◆ Data records ◆
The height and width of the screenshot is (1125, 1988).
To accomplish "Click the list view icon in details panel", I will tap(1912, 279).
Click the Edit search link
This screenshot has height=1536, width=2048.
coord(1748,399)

◆ Work to be completed ◆
The answer must be the same records, repeated exactly and in full.

◆ Task answer ◆
The height and width of the screenshot is (1125, 1988).
To accomplish "Click the list view icon in details panel", I will tap(1912, 279).
Click the Edit search link
This screenshot has height=1536, width=2048.
coord(1748,399)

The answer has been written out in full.